Investment - Articles - FCA review into private asset valuation is timely


The FCA’s review of the way investment funds value private assets should focus on providing guidance that boosts transparency as the government push for more UK institutions to use private assets in portfolios, according to LCP.

 The FCA have identified some concerns around valuations that could harm investors and the smooth functioning of the market for funds of private assets. The review, which may be launched within the next few weeks, aims to tackle any situation where a fund over-values or under-values its assets as it could lead to investors, and underlying beneficiaries, buying and selling assets at an unfair price.

 Particular concerns of the FCA are likely to be around conflicts of interest and the extent of the influence or input that the investment manager has on the valuation process, the frequency on which valuations are updated and the possible exploitation by some investors of known deficiencies in the valuation.

 For DC schemes, new regulations have been introduced that make it easier to hold illiquid assets in multi-asset ‘lifestyle’ funds. For DC members and trustees, it will be of critical importance to have confidence in the valuation of their private asset funds.

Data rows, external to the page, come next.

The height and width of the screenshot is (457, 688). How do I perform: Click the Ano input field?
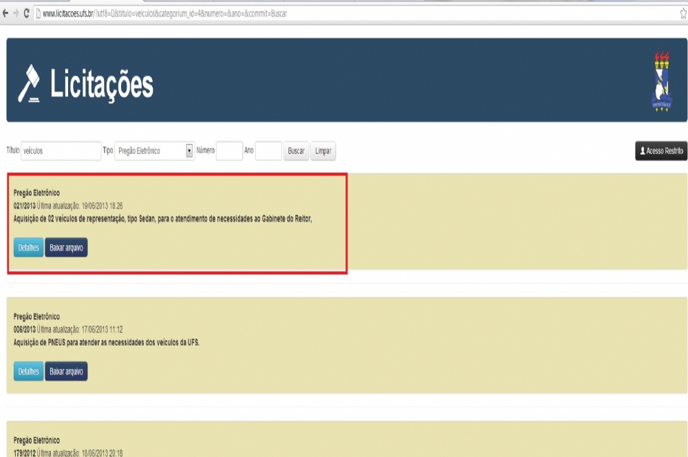(268, 151)
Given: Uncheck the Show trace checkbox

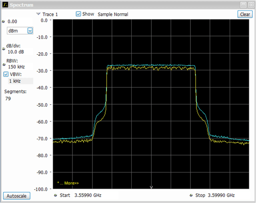Looking at the screenshot, I should [x=79, y=14].
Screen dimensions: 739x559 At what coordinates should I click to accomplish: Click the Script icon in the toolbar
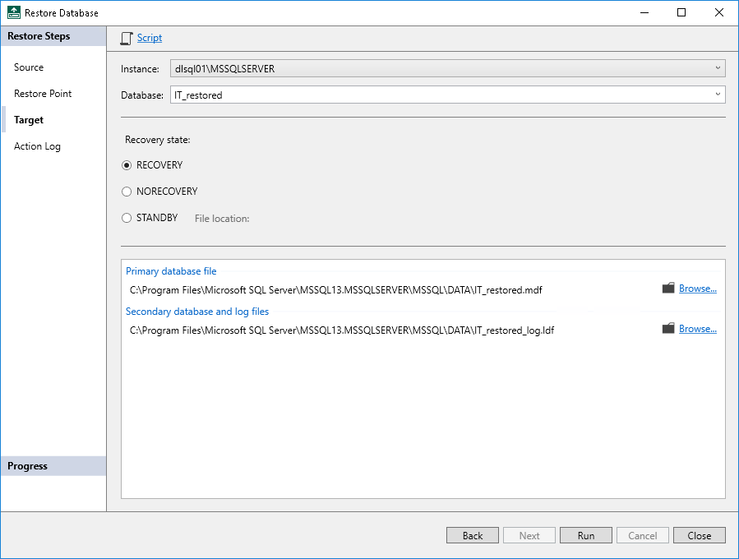pyautogui.click(x=127, y=38)
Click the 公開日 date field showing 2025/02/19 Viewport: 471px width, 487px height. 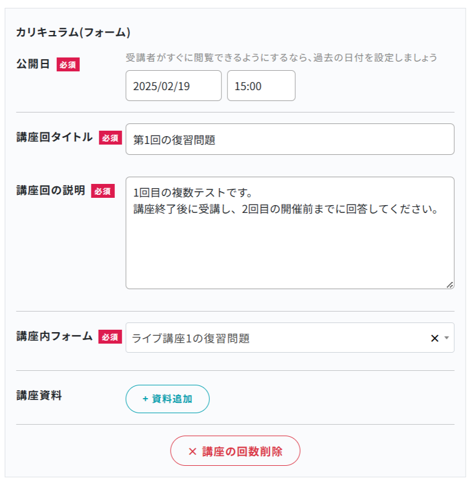[174, 86]
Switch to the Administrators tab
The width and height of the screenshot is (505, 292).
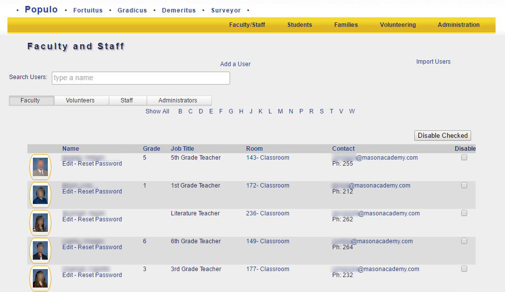[178, 100]

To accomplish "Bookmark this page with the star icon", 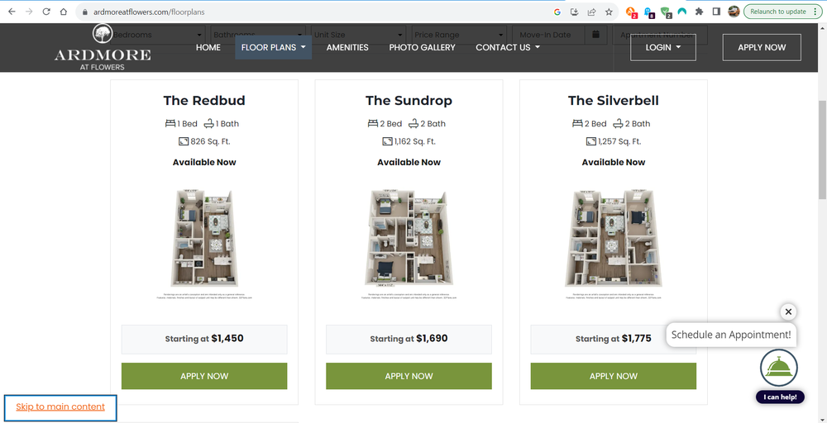I will point(609,12).
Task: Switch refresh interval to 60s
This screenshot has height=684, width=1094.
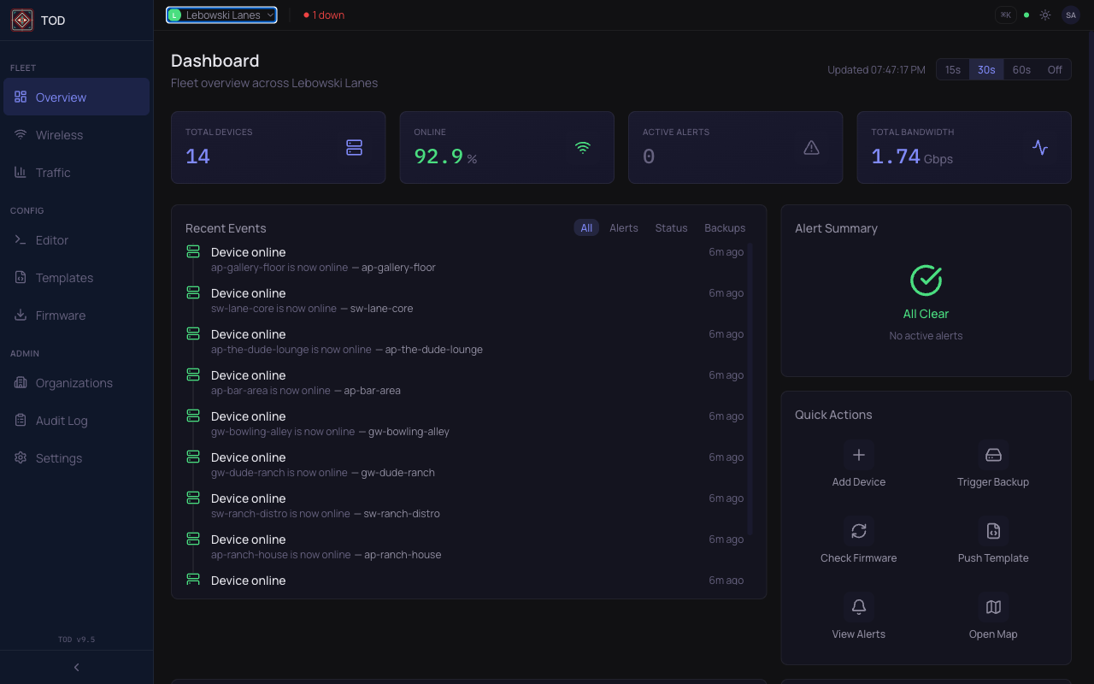Action: coord(1020,69)
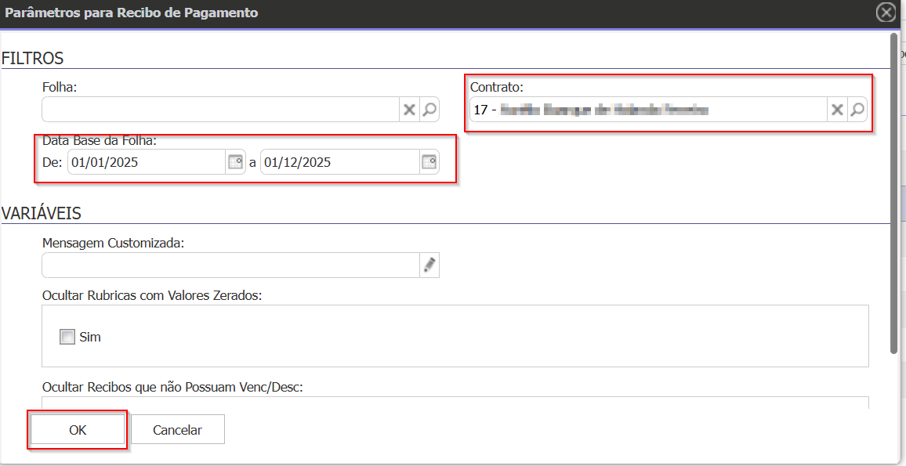Open the calendar for the De start date
The width and height of the screenshot is (906, 466).
pyautogui.click(x=235, y=162)
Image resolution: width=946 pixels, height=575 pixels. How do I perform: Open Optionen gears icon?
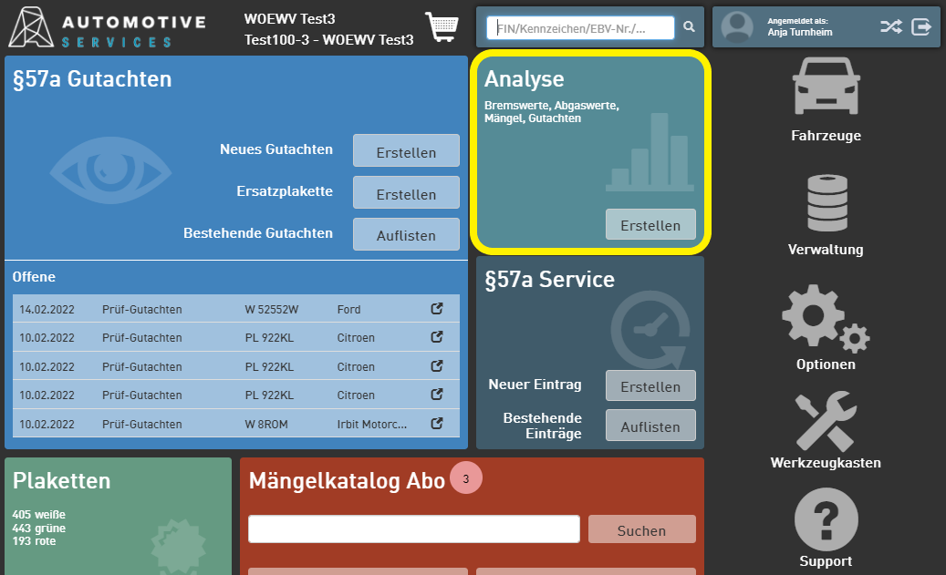pyautogui.click(x=826, y=317)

 For UK and EU authorised funds, the valuation of private assets must be carried out independently of the portfolio managers, however there is no stipulation that an external firm should do this. LCP believe that in the review there may be increased scrutiny on investment managers who choose to make valuations internally and greater questions around management of conflicts and performance fee calculation.

 LCP think that the review is an opportunity to have 5 key changes that would improve the market:
 • Use of truly independent valuers. The FCA should provide stronger guidance on the separation of valuations from manager influence.
 • Clarity on how conflicts of interest are managed
 • Robust procedures for the valuation process;
 • More frequent assessments of valuation. Currently, valuations occur fairly infrequently, with quarterly being common.
 • Procedures for timely reviews of valuations if significant market events occur.

 Mark Watts CFA, Partner at LCP, commented: “Whatever the outcome of the review, changes that give investors greater confidence in the valuations of private assets and boosts transparency would be most welcome and needed. Rising interest rates globally and changes in market conditions for private assets make this review timely.

 “The valuation of private assets is an art, not a science but improvements can and should be made to ensure robustness in the process.”